**Instruction:**
Convert every line of the entries below into a numbered list, omitting any blank lines.

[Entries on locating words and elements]
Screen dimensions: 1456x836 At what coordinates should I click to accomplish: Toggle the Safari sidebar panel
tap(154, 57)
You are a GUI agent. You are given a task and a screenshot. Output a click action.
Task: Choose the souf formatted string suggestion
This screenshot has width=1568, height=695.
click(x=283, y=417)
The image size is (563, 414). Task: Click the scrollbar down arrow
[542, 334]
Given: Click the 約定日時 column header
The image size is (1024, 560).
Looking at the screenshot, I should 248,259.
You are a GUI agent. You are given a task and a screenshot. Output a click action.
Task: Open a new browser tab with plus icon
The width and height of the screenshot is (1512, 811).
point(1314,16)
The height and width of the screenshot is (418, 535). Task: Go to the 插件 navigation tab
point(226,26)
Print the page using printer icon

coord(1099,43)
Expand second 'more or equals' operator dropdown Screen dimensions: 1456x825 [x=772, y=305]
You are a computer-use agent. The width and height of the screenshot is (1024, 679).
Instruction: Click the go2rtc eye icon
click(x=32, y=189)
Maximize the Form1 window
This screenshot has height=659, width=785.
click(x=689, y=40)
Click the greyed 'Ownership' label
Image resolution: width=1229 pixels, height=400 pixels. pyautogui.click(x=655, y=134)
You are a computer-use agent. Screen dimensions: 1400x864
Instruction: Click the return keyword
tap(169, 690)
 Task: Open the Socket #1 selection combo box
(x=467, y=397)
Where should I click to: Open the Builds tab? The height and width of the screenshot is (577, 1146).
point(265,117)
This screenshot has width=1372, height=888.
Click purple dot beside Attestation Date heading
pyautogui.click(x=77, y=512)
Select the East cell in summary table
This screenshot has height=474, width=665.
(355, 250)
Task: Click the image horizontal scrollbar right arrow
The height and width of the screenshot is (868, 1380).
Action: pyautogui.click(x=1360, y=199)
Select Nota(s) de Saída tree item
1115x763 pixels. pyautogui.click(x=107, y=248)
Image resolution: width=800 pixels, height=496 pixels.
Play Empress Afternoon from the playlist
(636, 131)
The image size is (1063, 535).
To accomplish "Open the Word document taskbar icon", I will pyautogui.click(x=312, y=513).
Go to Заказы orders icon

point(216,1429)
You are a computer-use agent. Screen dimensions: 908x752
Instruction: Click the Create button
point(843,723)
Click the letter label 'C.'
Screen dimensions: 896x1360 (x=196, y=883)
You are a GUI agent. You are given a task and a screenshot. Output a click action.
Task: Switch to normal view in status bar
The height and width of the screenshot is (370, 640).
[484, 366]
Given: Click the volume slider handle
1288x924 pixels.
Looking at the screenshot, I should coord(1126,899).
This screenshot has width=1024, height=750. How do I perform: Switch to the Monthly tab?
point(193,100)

**Written answer:**
1. Screen dimensions: 1456x836 At what coordinates should I click to accomplish: Toggle the Safari sidebar panel
2. tap(154, 57)
3. You are a GUI agent. You are given a task and a screenshot. Output a click action.
4. Task: Choose the souf formatted string suggestion
5. This screenshot has width=1568, height=695.
6. click(x=283, y=417)
7. The image size is (563, 414). Task: Click the scrollbar down arrow
8. [542, 334]
9. Given: Click the 約定日時 column header
10. The image size is (1024, 560).
11. Looking at the screenshot, I should 248,259.
12. You are a GUI agent. You are given a task and a screenshot. Output a click action.
13. Task: Open a new browser tab with plus icon
14. The width and height of the screenshot is (1512, 811).
15. point(1314,16)
16. The height and width of the screenshot is (418, 535). Task: Go to the 插件 navigation tab
17. point(226,26)
18. Print the page using printer icon
19. coord(1099,43)
20. Expand second 'more or equals' operator dropdown Screen dimensions: 1456x825 [x=772, y=305]
21. You are a computer-use agent. The width and height of the screenshot is (1024, 679).
22. Instruction: Click the go2rtc eye icon
23. click(x=32, y=189)
24. Maximize the Form1 window
25. This screenshot has height=659, width=785.
26. click(x=689, y=40)
27. Click the greyed 'Ownership' label
28. Image resolution: width=1229 pixels, height=400 pixels. pyautogui.click(x=655, y=134)
29. You are a computer-use agent. Screen dimensions: 1400x864
30. Instruction: Click the return keyword
31. tap(169, 690)
32.  Task: Open the Socket #1 selection combo box
33. (x=467, y=397)
34. Where should I click to: Open the Builds tab? The height and width of the screenshot is (577, 1146).
35. point(265,117)
36. This screenshot has width=1372, height=888.
37. Click purple dot beside Attestation Date heading
38. pyautogui.click(x=77, y=512)
39. Select the East cell in summary table
40. This screenshot has height=474, width=665.
41. (355, 250)
42. Task: Click the image horizontal scrollbar right arrow
43. The height and width of the screenshot is (868, 1380).
44. Action: pyautogui.click(x=1360, y=199)
45. Select Nota(s) de Saída tree item
46. 1115x763 pixels. pyautogui.click(x=107, y=248)
47. Image resolution: width=800 pixels, height=496 pixels.
48. Play Empress Afternoon from the playlist
49. (636, 131)
50. The image size is (1063, 535).
51. To accomplish "Open the Word document taskbar icon", I will pyautogui.click(x=312, y=513).
52. Go to Заказы orders icon
53. point(216,1429)
54. You are a computer-use agent. Screen dimensions: 908x752
55. Instruction: Click the Create button
56. point(843,723)
57. Click the letter label 'C.'
58. Screen dimensions: 896x1360 (x=196, y=883)
59. You are a GUI agent. You are given a task and a screenshot. Output a click action.
60. Task: Switch to normal view in status bar
61. The height and width of the screenshot is (370, 640).
62. [484, 366]
63. Given: Click the volume slider handle
64. 1288x924 pixels.
65. Looking at the screenshot, I should coord(1126,899).
66. This screenshot has width=1024, height=750. How do I perform: Switch to the Monthly tab?
67. point(193,100)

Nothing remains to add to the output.